[Material for this task]
================
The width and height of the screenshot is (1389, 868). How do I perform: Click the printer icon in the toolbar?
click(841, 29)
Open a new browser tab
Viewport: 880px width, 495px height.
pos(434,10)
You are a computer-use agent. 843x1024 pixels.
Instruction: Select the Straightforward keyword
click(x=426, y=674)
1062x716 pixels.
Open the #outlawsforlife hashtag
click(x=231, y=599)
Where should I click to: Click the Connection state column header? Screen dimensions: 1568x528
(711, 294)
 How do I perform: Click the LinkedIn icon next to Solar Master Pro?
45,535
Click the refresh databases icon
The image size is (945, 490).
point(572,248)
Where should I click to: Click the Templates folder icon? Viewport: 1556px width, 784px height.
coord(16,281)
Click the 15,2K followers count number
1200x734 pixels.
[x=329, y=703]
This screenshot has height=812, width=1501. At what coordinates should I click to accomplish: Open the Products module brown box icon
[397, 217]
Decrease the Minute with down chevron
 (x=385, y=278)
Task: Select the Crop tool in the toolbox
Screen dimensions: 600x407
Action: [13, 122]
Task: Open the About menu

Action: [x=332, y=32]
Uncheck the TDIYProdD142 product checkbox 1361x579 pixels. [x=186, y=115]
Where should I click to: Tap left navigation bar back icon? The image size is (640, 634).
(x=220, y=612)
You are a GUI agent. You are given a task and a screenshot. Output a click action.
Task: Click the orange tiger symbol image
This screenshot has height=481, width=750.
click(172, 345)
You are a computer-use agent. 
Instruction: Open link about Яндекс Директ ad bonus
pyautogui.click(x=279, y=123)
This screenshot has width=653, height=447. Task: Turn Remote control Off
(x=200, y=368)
================
[Aim of the task] Having read the material, set all of it down again without a single difference.

[Exercise response]
The width and height of the screenshot is (1389, 868). How do I perform: Click the printer icon in the toolbar?
click(841, 29)
Open a new browser tab
Viewport: 880px width, 495px height.
pos(434,10)
You are a computer-use agent. 843x1024 pixels.
Instruction: Select the Straightforward keyword
click(x=426, y=674)
1062x716 pixels.
Open the #outlawsforlife hashtag
click(x=231, y=599)
Where should I click to: Click the Connection state column header? Screen dimensions: 1568x528
(711, 294)
 How do I perform: Click the LinkedIn icon next to Solar Master Pro?
45,535
Click the refresh databases icon
The image size is (945, 490).
point(572,248)
Where should I click to: Click the Templates folder icon? Viewport: 1556px width, 784px height.
coord(16,281)
Click the 15,2K followers count number
1200x734 pixels.
[x=329, y=703]
This screenshot has height=812, width=1501. At what coordinates should I click to accomplish: Open the Products module brown box icon
[397, 217]
Decrease the Minute with down chevron
 (x=385, y=278)
Task: Select the Crop tool in the toolbox
Screen dimensions: 600x407
Action: [13, 122]
Task: Open the About menu

Action: [x=332, y=32]
Uncheck the TDIYProdD142 product checkbox 1361x579 pixels. [x=186, y=115]
Where should I click to: Tap left navigation bar back icon? The image size is (640, 634).
(x=220, y=612)
You are a GUI agent. You are given a task and a screenshot. Output a click action.
Task: Click the orange tiger symbol image
This screenshot has height=481, width=750.
click(172, 345)
You are a computer-use agent. 
Instruction: Open link about Яндекс Директ ad bonus
pyautogui.click(x=279, y=123)
This screenshot has width=653, height=447. Task: Turn Remote control Off
(x=200, y=368)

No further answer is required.